Canadian creative director (born 1986)

Sean Brown (born 1986) is a Canadian creative director, photographer, and designer based in Toronto. He is co-founder of Curves by Sean Brown, a line of contemporary homeware and lifestyle accessories. Brown is also known for his work as the former creative director for R&B singer Daniel Caesar, for which he received a Juno Award nomination.

== Early life ==
Brown was born in Toronto, Ontario to parents of Jamaican descent. During his teenage years, he reportedly developed an interest in fashion, often sketching clothing designs and screen-printing t-shirts. He attended the International Academy of Design and Technology in Toronto before dropping out and pursuing independent creative ventures.

== Career ==

=== The Art of Reuse ===
In 2010, Brown launched ‘Interim' by The Art of Reuse, a conceptual vintage retail project. The project functioned as a traveling pop-up shop in several North American cities, curating second-hand clothing with a focus on luxury vintage and sustainable fashion.

=== NEEDS&WANTS ===
In 2013, Brown founded NEEDS&WANTS, a Toronto-based menswear label. The brand became known for its signature asymmetry and varsity jackets. Brown expanded the brand's scope beyond apparel by launching a biannual print publication titled NEEDS&WANTS Paper, which covered design, architecture, and travel. To retail the collection, Brown reportedly designed a mobile store built from a repurposed 8x20 ft shipping container, which utilized mirrors and minimalist design to create what was reported as an "immersive" retail environment.

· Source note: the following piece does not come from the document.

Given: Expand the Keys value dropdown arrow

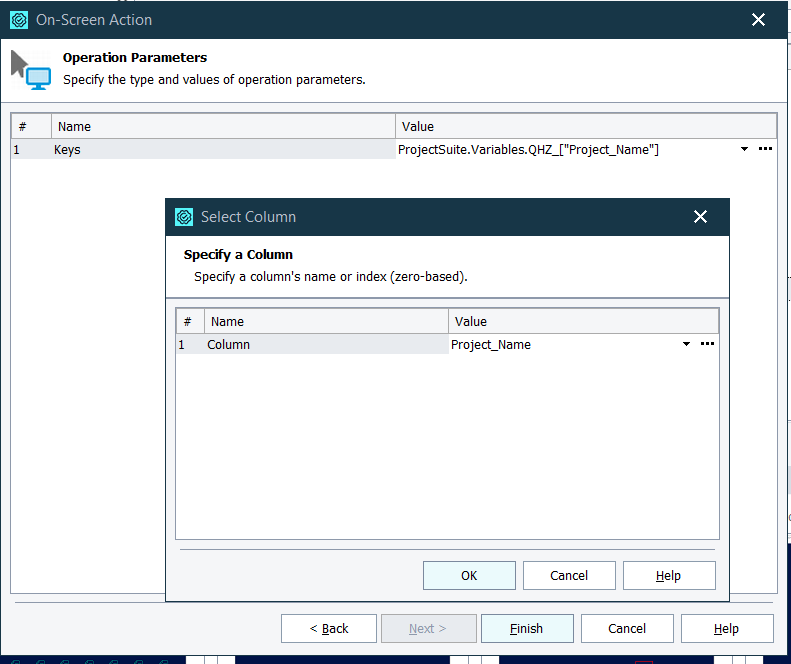Looking at the screenshot, I should click(x=744, y=149).
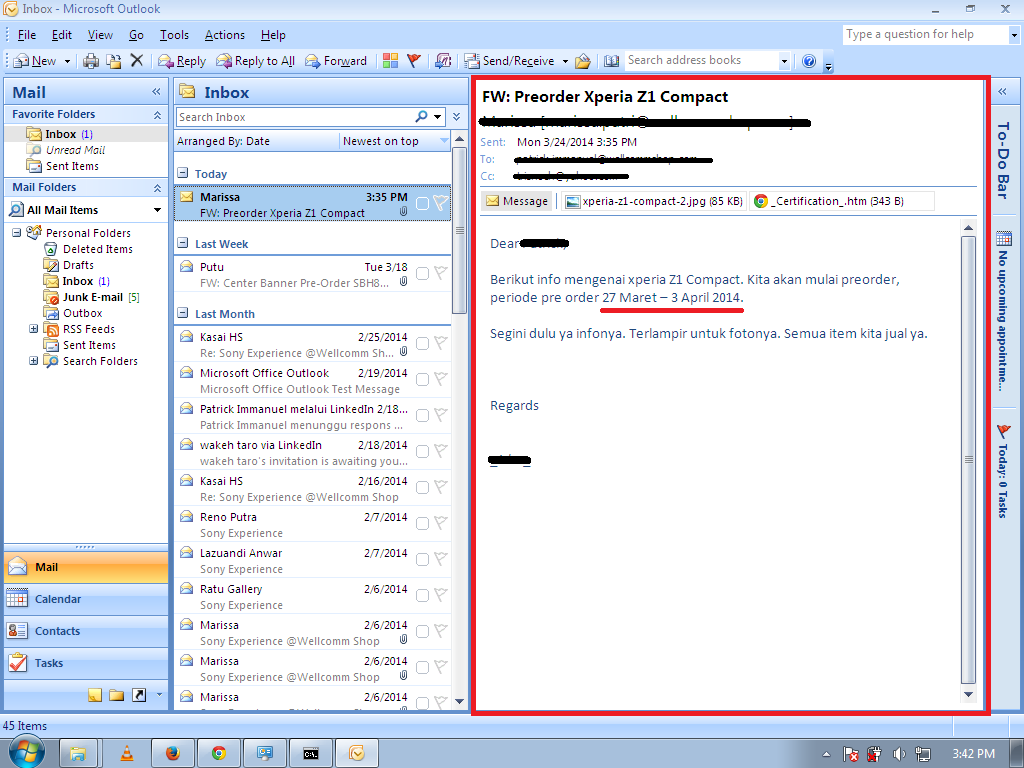The image size is (1024, 768).
Task: Click the Reply to All button
Action: [x=256, y=61]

=== Creative Direction ===
Beginning in 2015, Brown served as a creative director for Canadian singer Daniel Caesar. Brown, alongside collaborator Keavan Yazdani, photographed and designed the album artwork for Caesar's debut studio album Freudian (2017) and his follow-up Case Study 01 (2019). For his work on the art direction of Freudian, Brown received a nomination for Recording Package of the Year at the 2018 Juno Awards. He also co-directed the visual accompaniment Freudian, A Visual, which won the Audience Award at the 2018 Prism Prize.

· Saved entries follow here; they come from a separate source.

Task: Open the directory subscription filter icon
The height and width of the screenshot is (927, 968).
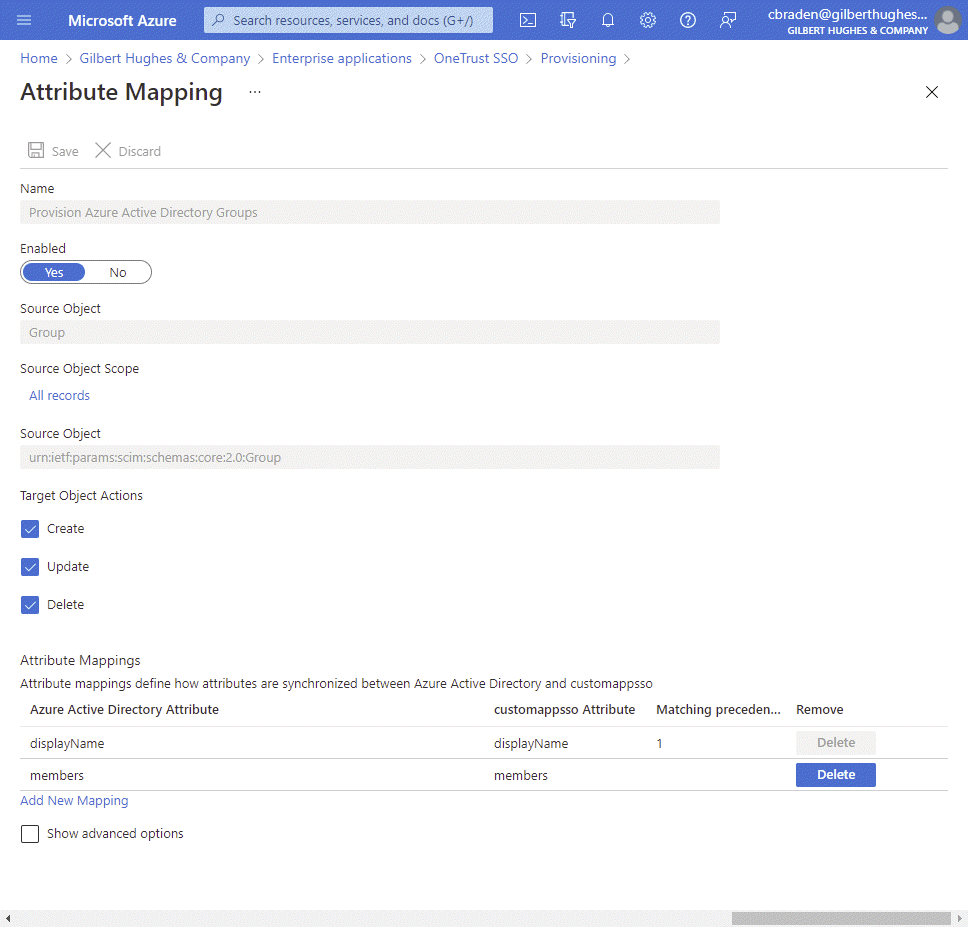Action: click(567, 20)

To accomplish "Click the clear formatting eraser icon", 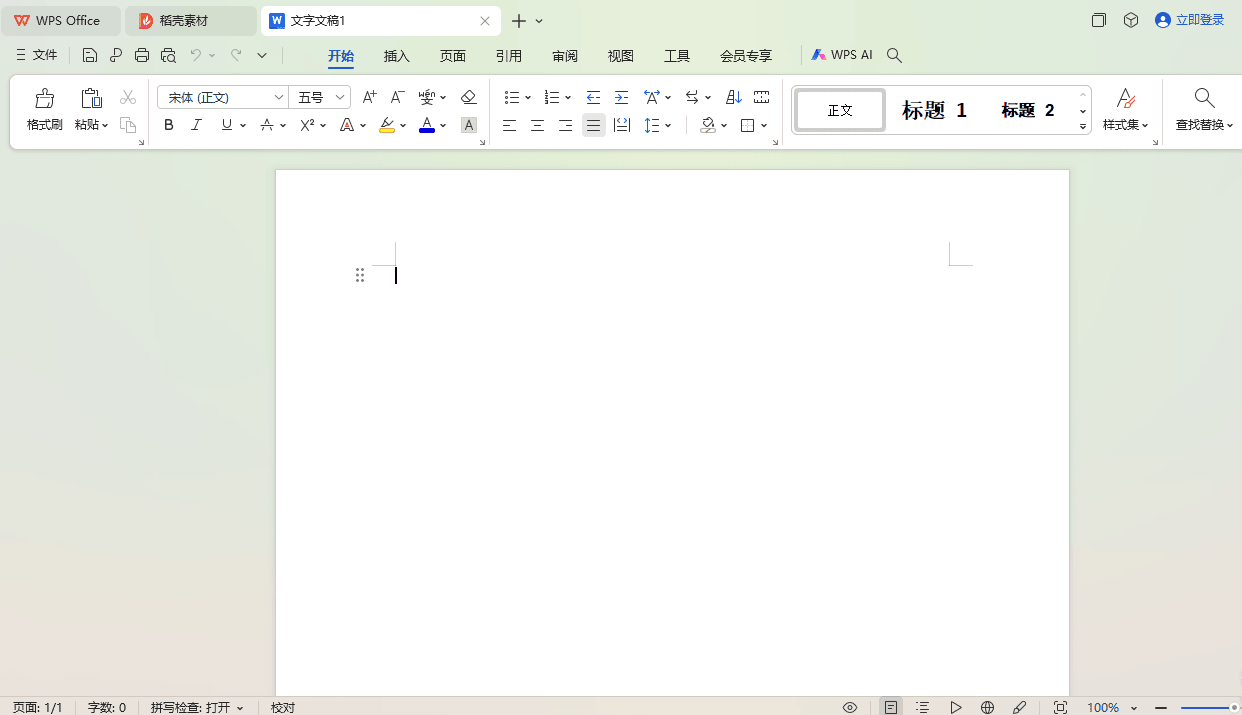I will coord(468,97).
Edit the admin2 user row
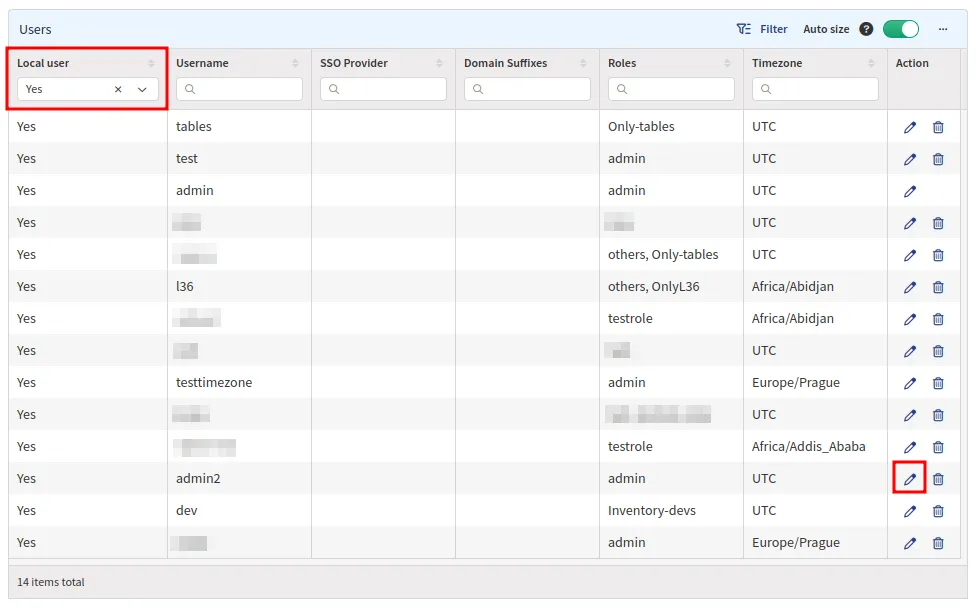The height and width of the screenshot is (608, 978). pos(909,479)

=== Curves by Sean Brown ===
In July 2018, Brown debuted his fine art practice with a solo exhibition titled Curves at the Peter MacKendrick Gallery in Toronto. The interactive show featured photo essays and objects that displayed his source materials as art. Subsequent installations of the exhibition were held at the Letter Bet in Montreal and the Royal Ontario Museum (ROM) in Toronto.

In 2020, during the COVID-19 pandemic, Brown co-founded the brand Curves by Sean Brown with partners Iva Golubovic and Zachary Aburaneh. Expanding into home goods, the brand gained viral popularity for its collection of hand-tufted rugs shaped like compact discs (CDs), replicating iconic hip-hop and R&B album covers.

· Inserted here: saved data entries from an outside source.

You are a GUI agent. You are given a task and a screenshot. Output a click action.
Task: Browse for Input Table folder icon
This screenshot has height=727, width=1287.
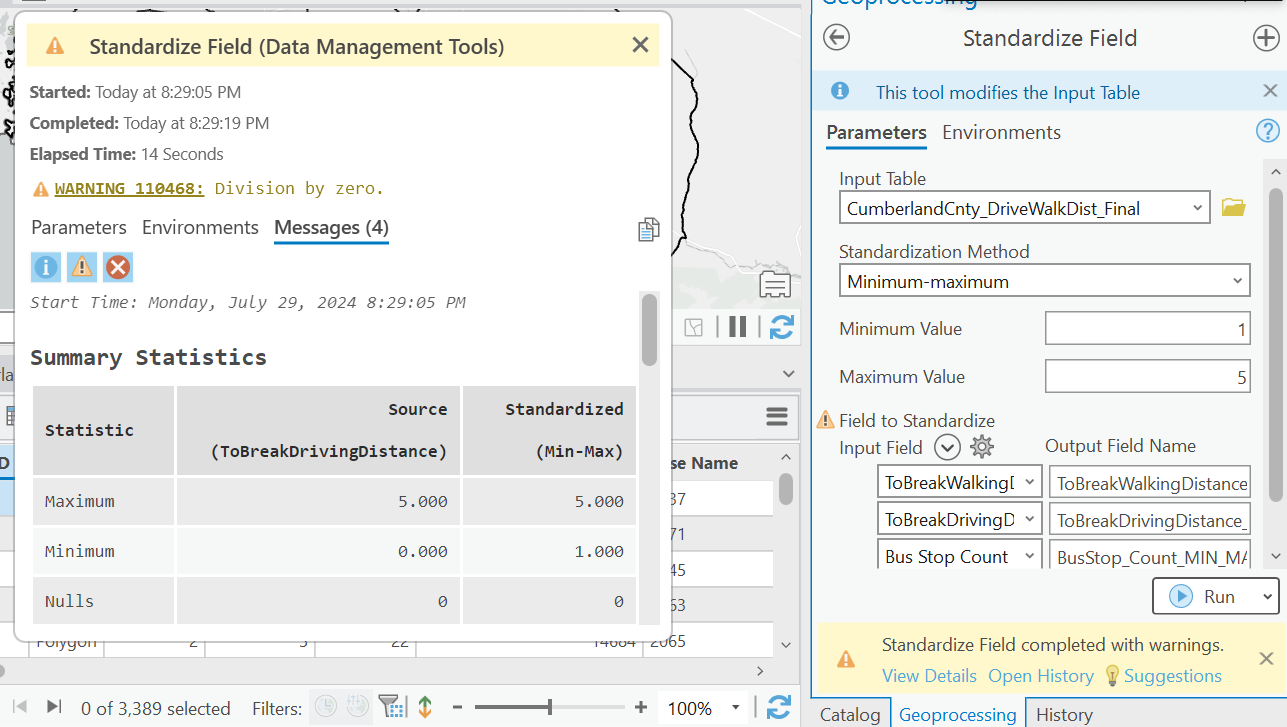point(1233,208)
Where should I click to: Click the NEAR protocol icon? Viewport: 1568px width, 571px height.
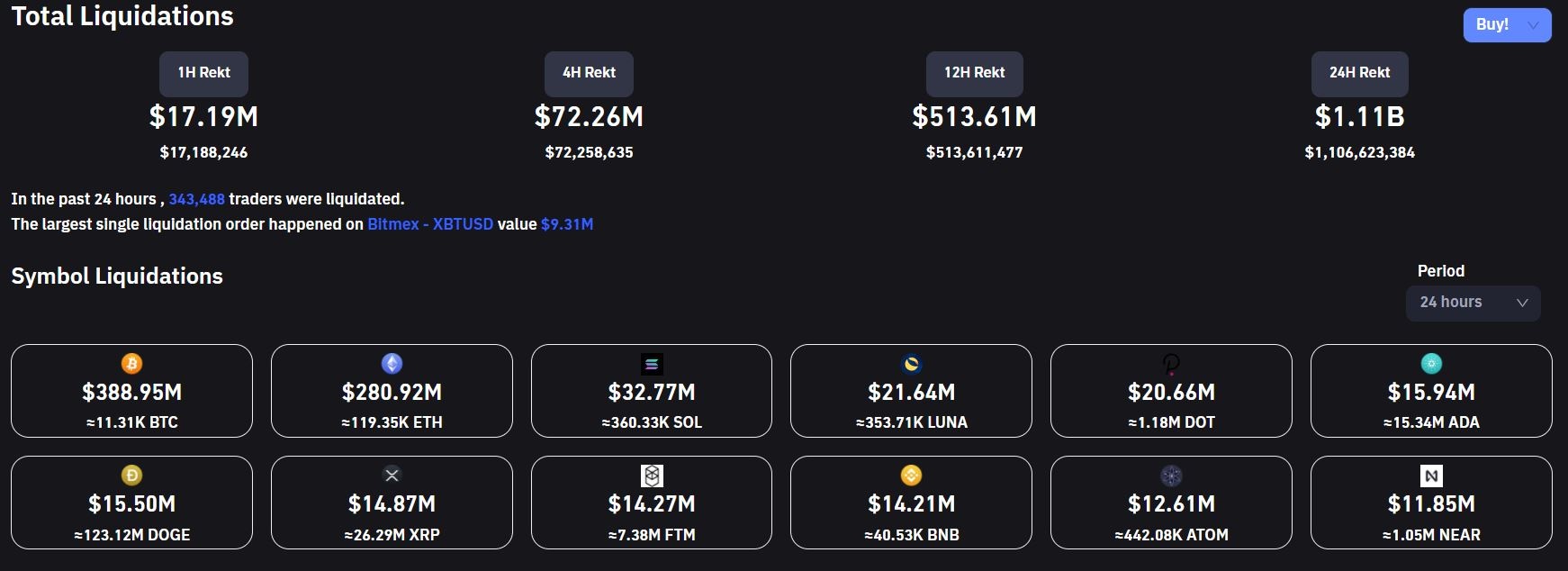pos(1431,476)
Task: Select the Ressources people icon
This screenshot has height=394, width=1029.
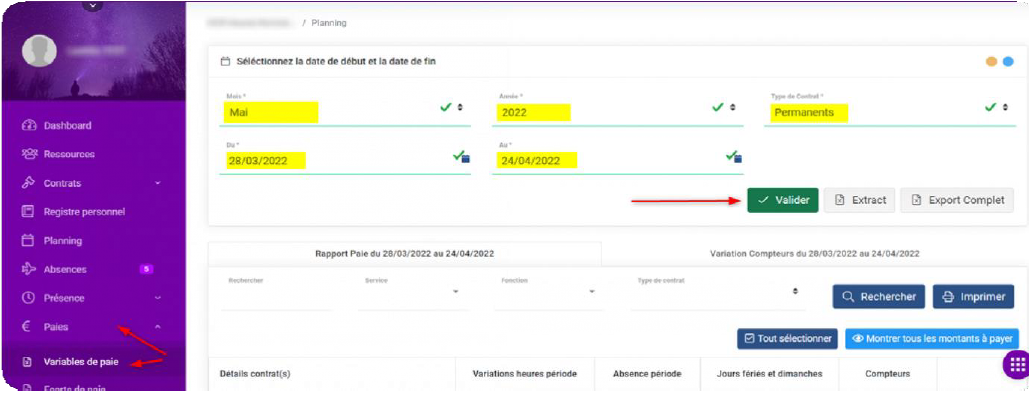Action: (28, 154)
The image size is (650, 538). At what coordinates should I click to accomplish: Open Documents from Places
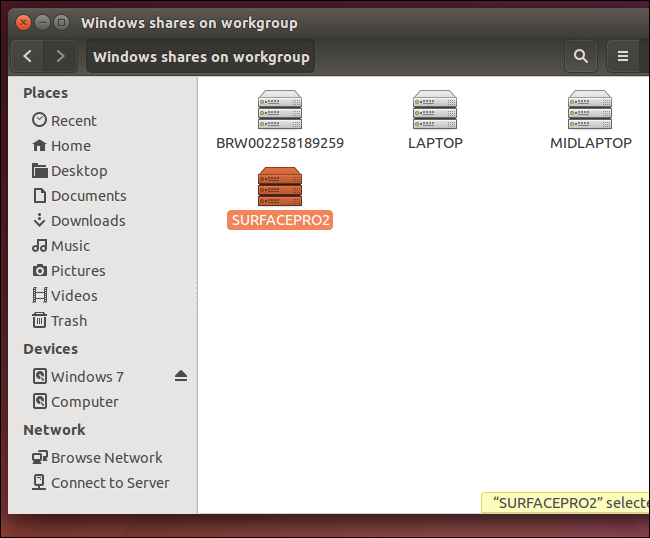point(88,196)
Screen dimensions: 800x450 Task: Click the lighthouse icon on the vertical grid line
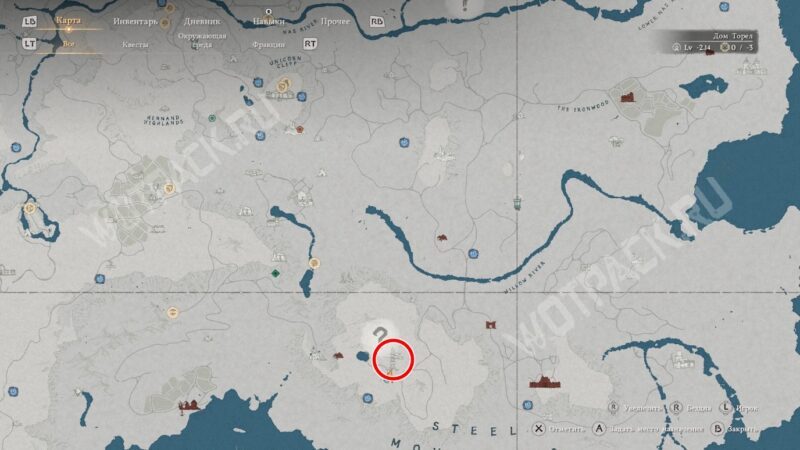pos(517,203)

The product line has since expanded to include furniture, lighting, and leisurewear stocked by international retailers including SSENSE and Selfridges.

=== Other work and collaborations ===
Brown has reportedly collaborated with various international brands on design and creative campaigns, including RIMOWA, Spotify, Appleton Estate, Salomon, and Porter Airlines. In 2022, Brown co-founded sq ft (square feet) Magazine with Iva Golubovic, a publication that profiles artists and the spaces they occupy. He also launched HYPATIA, his ongoing architectural exploration that focuses on harmony between human life and the built environment.